SET PROBLEM →
Convert the entries below into a JSON list of strings, one string per line, leaving out blank lines.

Collected data:

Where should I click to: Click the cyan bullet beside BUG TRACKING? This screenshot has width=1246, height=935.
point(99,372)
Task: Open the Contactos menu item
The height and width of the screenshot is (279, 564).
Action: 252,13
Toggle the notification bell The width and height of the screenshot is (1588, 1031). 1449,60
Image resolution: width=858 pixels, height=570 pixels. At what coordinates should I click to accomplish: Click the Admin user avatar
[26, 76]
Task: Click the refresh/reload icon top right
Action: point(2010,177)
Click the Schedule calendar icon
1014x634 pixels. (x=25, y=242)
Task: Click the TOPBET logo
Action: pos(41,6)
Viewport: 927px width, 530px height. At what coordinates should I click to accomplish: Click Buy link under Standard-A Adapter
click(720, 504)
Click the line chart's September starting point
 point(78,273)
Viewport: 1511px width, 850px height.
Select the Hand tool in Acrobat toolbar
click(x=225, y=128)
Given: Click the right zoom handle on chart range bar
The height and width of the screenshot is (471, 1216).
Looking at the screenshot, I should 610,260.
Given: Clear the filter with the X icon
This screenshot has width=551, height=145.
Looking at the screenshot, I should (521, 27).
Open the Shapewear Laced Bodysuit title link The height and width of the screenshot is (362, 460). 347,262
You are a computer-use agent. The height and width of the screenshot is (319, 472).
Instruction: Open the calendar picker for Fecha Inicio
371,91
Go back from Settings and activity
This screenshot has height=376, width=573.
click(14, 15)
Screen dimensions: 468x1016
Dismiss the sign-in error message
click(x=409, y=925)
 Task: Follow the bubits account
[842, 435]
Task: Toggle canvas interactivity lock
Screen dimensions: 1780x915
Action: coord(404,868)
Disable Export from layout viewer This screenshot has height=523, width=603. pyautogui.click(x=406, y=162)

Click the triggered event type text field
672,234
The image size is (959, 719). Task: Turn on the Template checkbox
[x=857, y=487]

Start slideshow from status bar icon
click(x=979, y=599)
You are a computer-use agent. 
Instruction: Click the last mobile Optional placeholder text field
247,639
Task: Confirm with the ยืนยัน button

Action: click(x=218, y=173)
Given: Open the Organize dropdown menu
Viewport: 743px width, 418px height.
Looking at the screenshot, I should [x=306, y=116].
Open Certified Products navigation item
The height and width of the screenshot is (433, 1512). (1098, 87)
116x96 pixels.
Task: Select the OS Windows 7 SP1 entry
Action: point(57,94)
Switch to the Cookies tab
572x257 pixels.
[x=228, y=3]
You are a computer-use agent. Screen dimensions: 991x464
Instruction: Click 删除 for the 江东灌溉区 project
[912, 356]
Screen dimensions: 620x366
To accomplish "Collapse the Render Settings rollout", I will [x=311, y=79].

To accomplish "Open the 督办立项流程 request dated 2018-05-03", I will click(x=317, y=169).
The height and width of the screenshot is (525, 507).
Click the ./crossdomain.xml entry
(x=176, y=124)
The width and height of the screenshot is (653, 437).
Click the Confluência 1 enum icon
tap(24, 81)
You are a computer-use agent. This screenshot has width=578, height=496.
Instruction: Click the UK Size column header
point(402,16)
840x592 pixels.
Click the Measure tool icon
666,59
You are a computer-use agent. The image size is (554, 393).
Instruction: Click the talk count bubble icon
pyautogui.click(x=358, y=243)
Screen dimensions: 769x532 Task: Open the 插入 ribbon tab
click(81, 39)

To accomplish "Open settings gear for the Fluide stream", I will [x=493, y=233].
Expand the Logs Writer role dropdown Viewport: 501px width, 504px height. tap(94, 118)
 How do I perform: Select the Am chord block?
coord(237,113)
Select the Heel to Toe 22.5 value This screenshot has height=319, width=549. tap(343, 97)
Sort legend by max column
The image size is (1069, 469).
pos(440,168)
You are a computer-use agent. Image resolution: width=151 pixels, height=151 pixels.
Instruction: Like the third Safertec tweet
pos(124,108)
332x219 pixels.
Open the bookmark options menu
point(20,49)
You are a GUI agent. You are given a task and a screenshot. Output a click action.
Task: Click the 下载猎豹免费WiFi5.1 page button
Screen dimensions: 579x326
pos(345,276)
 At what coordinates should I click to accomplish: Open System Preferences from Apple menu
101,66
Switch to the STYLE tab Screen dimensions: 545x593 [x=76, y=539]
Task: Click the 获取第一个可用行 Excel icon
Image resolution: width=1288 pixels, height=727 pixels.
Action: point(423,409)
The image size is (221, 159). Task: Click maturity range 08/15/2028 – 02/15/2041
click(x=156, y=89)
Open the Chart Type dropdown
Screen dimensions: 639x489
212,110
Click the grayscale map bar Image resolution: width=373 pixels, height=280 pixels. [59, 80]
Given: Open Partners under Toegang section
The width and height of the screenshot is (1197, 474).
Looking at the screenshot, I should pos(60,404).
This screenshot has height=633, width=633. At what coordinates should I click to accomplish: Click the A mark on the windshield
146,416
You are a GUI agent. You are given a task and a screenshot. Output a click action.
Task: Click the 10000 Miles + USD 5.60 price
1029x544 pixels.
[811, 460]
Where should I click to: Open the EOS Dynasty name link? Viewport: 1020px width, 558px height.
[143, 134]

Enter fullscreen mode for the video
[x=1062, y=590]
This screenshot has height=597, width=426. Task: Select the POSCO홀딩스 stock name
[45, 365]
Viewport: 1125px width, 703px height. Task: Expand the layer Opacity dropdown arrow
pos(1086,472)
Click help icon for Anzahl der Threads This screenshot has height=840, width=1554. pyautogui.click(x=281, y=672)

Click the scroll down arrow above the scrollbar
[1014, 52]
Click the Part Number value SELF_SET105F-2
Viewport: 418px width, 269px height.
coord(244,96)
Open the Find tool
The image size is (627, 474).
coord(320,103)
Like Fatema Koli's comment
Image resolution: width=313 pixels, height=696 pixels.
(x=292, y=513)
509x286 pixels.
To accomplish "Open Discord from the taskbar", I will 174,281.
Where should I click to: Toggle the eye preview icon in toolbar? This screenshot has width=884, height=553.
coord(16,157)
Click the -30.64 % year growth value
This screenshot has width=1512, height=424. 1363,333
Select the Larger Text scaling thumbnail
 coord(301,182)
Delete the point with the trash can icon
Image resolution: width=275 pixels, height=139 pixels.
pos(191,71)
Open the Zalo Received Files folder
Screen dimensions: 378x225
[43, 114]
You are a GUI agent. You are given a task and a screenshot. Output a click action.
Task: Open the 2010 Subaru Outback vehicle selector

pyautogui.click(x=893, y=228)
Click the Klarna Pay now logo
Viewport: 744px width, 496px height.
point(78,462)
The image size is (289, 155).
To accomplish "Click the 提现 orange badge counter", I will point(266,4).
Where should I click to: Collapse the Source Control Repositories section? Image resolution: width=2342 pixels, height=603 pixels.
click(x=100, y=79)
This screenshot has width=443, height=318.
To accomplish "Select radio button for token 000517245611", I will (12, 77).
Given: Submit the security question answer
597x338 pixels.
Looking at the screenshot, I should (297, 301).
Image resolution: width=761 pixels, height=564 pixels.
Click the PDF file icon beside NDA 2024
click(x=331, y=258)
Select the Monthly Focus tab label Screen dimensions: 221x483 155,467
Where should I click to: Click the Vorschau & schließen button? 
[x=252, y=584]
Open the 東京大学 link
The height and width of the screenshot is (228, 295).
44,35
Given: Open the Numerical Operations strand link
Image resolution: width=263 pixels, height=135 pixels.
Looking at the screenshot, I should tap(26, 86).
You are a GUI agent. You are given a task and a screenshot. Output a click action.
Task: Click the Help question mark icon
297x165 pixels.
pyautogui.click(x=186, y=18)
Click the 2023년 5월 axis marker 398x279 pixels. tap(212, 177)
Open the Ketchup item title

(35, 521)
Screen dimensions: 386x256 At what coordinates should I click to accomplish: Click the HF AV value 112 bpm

RIGHT ANSWER →
[
  "Where should I click to: Click the cyan bullet beside BUG TRACKING? This screenshot has width=1246, height=935.",
  "point(99,372)",
  "Task: Open the Contactos menu item",
  "The height and width of the screenshot is (279, 564).",
  "Action: 252,13",
  "Toggle the notification bell The width and height of the screenshot is (1588, 1031). 1449,60",
  "Image resolution: width=858 pixels, height=570 pixels. At what coordinates should I click to accomplish: Click the Admin user avatar",
  "[26, 76]",
  "Task: Click the refresh/reload icon top right",
  "Action: point(2010,177)",
  "Click the Schedule calendar icon",
  "1014x634 pixels. (x=25, y=242)",
  "Task: Click the TOPBET logo",
  "Action: pos(41,6)",
  "Viewport: 927px width, 530px height. At what coordinates should I click to accomplish: Click Buy link under Standard-A Adapter",
  "click(720, 504)",
  "Click the line chart's September starting point",
  " point(78,273)",
  "Viewport: 1511px width, 850px height.",
  "Select the Hand tool in Acrobat toolbar",
  "click(x=225, y=128)",
  "Given: Click the right zoom handle on chart range bar",
  "The height and width of the screenshot is (471, 1216).",
  "Looking at the screenshot, I should 610,260.",
  "Given: Clear the filter with the X icon",
  "This screenshot has width=551, height=145.",
  "Looking at the screenshot, I should (521, 27).",
  "Open the Shapewear Laced Bodysuit title link The height and width of the screenshot is (362, 460). 347,262",
  "You are a computer-use agent. The height and width of the screenshot is (319, 472).",
  "Instruction: Open the calendar picker for Fecha Inicio",
  "371,91",
  "Go back from Settings and activity",
  "This screenshot has height=376, width=573.",
  "click(14, 15)",
  "Screen dimensions: 468x1016",
  "Dismiss the sign-in error message",
  "click(x=409, y=925)",
  " Task: Follow the bubits account",
  "[842, 435]",
  "Task: Toggle canvas interactivity lock",
  "Screen dimensions: 1780x915",
  "Action: coord(404,868)",
  "Disable Export from layout viewer This screenshot has height=523, width=603. pyautogui.click(x=406, y=162)",
  "Click the triggered event type text field",
  "672,234",
  "The image size is (959, 719). Task: Turn on the Template checkbox",
  "[x=857, y=487]",
  "Start slideshow from status bar icon",
  "click(x=979, y=599)",
  "You are a computer-use agent. ",
  "Instruction: Click the last mobile Optional placeholder text field",
  "247,639",
  "Task: Confirm with the ยืนยัน button",
  "Action: click(x=218, y=173)",
  "Given: Open the Organize dropdown menu",
  "Viewport: 743px width, 418px height.",
  "Looking at the screenshot, I should [x=306, y=116].",
  "Open Certified Products navigation item",
  "The height and width of the screenshot is (433, 1512). (1098, 87)",
  "116x96 pixels.",
  "Task: Select the OS Windows 7 SP1 entry",
  "Action: point(57,94)",
  "Switch to the Cookies tab",
  "572x257 pixels.",
  "[x=228, y=3]",
  "You are a computer-use agent. Screen dimensions: 991x464",
  "Instruction: Click 删除 for the 江东灌溉区 project",
  "[912, 356]",
  "Screen dimensions: 620x366",
  "To accomplish \"Collapse the Render Settings rollout\", I will [x=311, y=79].",
  "To accomplish \"Open the 督办立项流程 request dated 2018-05-03\", I will click(x=317, y=169).",
  "The height and width of the screenshot is (525, 507).",
  "Click the ./crossdomain.xml entry",
  "(x=176, y=124)",
  "The width and height of the screenshot is (653, 437).",
  "Click the Confluência 1 enum icon",
  "tap(24, 81)",
  "You are a computer-use agent. This screenshot has width=578, height=496.",
  "Instruction: Click the UK Size column header",
  "point(402,16)",
  "840x592 pixels.",
  "Click the Measure tool icon",
  "666,59",
  "You are a computer-use agent. The image size is (554, 393).",
  "Instruction: Click the talk count bubble icon",
  "pyautogui.click(x=358, y=243)",
  "Screen dimensions: 769x532 Task: Open the 插入 ribbon tab",
  "click(81, 39)",
  "To accomplish \"Open settings gear for the Fluide stream\", I will [x=493, y=233].",
  "Expand the Logs Writer role dropdown Viewport: 501px width, 504px height. tap(94, 118)",
  " How do I perform: Select the Am chord block?",
  "coord(237,113)",
  "Select the Heel to Toe 22.5 value This screenshot has height=319, width=549. tap(343, 97)",
  "Sort legend by max column",
  "The image size is (1069, 469).",
  "pos(440,168)",
  "You are a computer-use agent. Image resolution: width=151 pixels, height=151 pixels.",
  "Instruction: Like the third Safertec tweet",
  "pos(124,108)",
  "332x219 pixels.",
  "Open the bookmark options menu",
  "point(20,49)",
  "You are a GUI agent. You are given a task and a screenshot. Output a click action.",
  "Task: Click the 下载猎豹免费WiFi5.1 page button",
  "Screen dimensions: 579x326",
  "pos(345,276)",
  " At what coordinates should I click to accomplish: Open System Preferences from Apple menu",
  "101,66",
  "Switch to the STYLE tab Screen dimensions: 545x593 [x=76, y=539]",
  "Task: Click the 获取第一个可用行 Excel icon",
  "Image resolution: width=1288 pixels, height=727 pixels.",
  "Action: point(423,409)",
  "The image size is (221, 159). Task: Click maturity range 08/15/2028 – 02/15/2041",
  "click(x=156, y=89)",
  "Open the Chart Type dropdown",
  "Screen dimensions: 639x489",
  "212,110",
  "Click the grayscale map bar Image resolution: width=373 pixels, height=280 pixels. [59, 80]",
  "Given: Open Partners under Toegang section",
  "The width and height of the screenshot is (1197, 474).",
  "Looking at the screenshot, I should pos(60,404).",
  "This screenshot has height=633, width=633. At what coordinates should I click to accomplish: Click the A mark on the windshield",
  "146,416",
  "You are a GUI agent. You are given a task and a screenshot. Output a click action.",
  "Task: Click the 10000 Miles + USD 5.60 price",
  "1029x544 pixels.",
  "[811, 460]",
  "Where should I click to: Open the EOS Dynasty name link? Viewport: 1020px width, 558px height.",
  "[143, 134]",
  "Enter fullscreen mode for the video",
  "[x=1062, y=590]",
  "This screenshot has height=597, width=426. Task: Select the POSCO홀딩스 stock name",
  "[45, 365]",
  "Viewport: 1125px width, 703px height. Task: Expand the layer Opacity dropdown arrow",
  "pos(1086,472)",
  "Click help icon for Anzahl der Threads This screenshot has height=840, width=1554. pyautogui.click(x=281, y=672)",
  "Click the scroll down arrow above the scrollbar",
  "[1014, 52]",
  "Click the Part Number value SELF_SET105F-2",
  "Viewport: 418px width, 269px height.",
  "coord(244,96)",
  "Open the Find tool",
  "The image size is (627, 474).",
  "coord(320,103)",
  "Like Fatema Koli's comment",
  "Image resolution: width=313 pixels, height=696 pixels.",
  "(x=292, y=513)",
  "509x286 pixels.",
  "To accomplish \"Open Discord from the taskbar\", I will 174,281.",
  "Where should I click to: Toggle the eye preview icon in toolbar? This screenshot has width=884, height=553.",
  "coord(16,157)",
  "Click the -30.64 % year growth value",
  "This screenshot has width=1512, height=424. 1363,333",
  "Select the Larger Text scaling thumbnail",
  " coord(301,182)",
  "Delete the point with the trash can icon",
  "Image resolution: width=275 pixels, height=139 pixels.",
  "pos(191,71)",
  "Open the Zalo Received Files folder",
  "Screen dimensions: 378x225",
  "[43, 114]",
  "You are a GUI agent. You are given a task and a screenshot. Output a click action.",
  "Task: Open the 2010 Subaru Outback vehicle selector",
  "pyautogui.click(x=893, y=228)",
  "Click the Klarna Pay now logo",
  "Viewport: 744px width, 496px height.",
  "point(78,462)",
  "The image size is (289, 155).",
  "To accomplish \"Click the 提现 orange badge counter\", I will point(266,4).",
  "Where should I click to: Collapse the Source Control Repositories section? Image resolution: width=2342 pixels, height=603 pixels.",
  "click(x=100, y=79)",
  "This screenshot has width=443, height=318.",
  "To accomplish \"Select radio button for token 000517245611\", I will (12, 77).",
  "Given: Submit the security question answer",
  "597x338 pixels.",
  "Looking at the screenshot, I should (297, 301).",
  "Image resolution: width=761 pixels, height=564 pixels.",
  "Click the PDF file icon beside NDA 2024",
  "click(x=331, y=258)",
  "Select the Monthly Focus tab label Screen dimensions: 221x483 155,467",
  "Where should I click to: Click the Vorschau & schließen button? ",
  "[x=252, y=584]",
  "Open the 東京大学 link",
  "The height and width of the screenshot is (228, 295).",
  "44,35",
  "Given: Open the Numerical Operations strand link",
  "Image resolution: width=263 pixels, height=135 pixels.",
  "Looking at the screenshot, I should tap(26, 86).",
  "You are a GUI agent. You are given a task and a screenshot. Output a click action.",
  "Task: Click the Help question mark icon",
  "297x165 pixels.",
  "pyautogui.click(x=186, y=18)",
  "Click the 2023년 5월 axis marker 398x279 pixels. tap(212, 177)",
  "Open the Ketchup item title",
  "(35, 521)",
  "Screen dimensions: 386x256 At what coordinates should I click to accomplish: Click the HF AV value 112 bpm"
]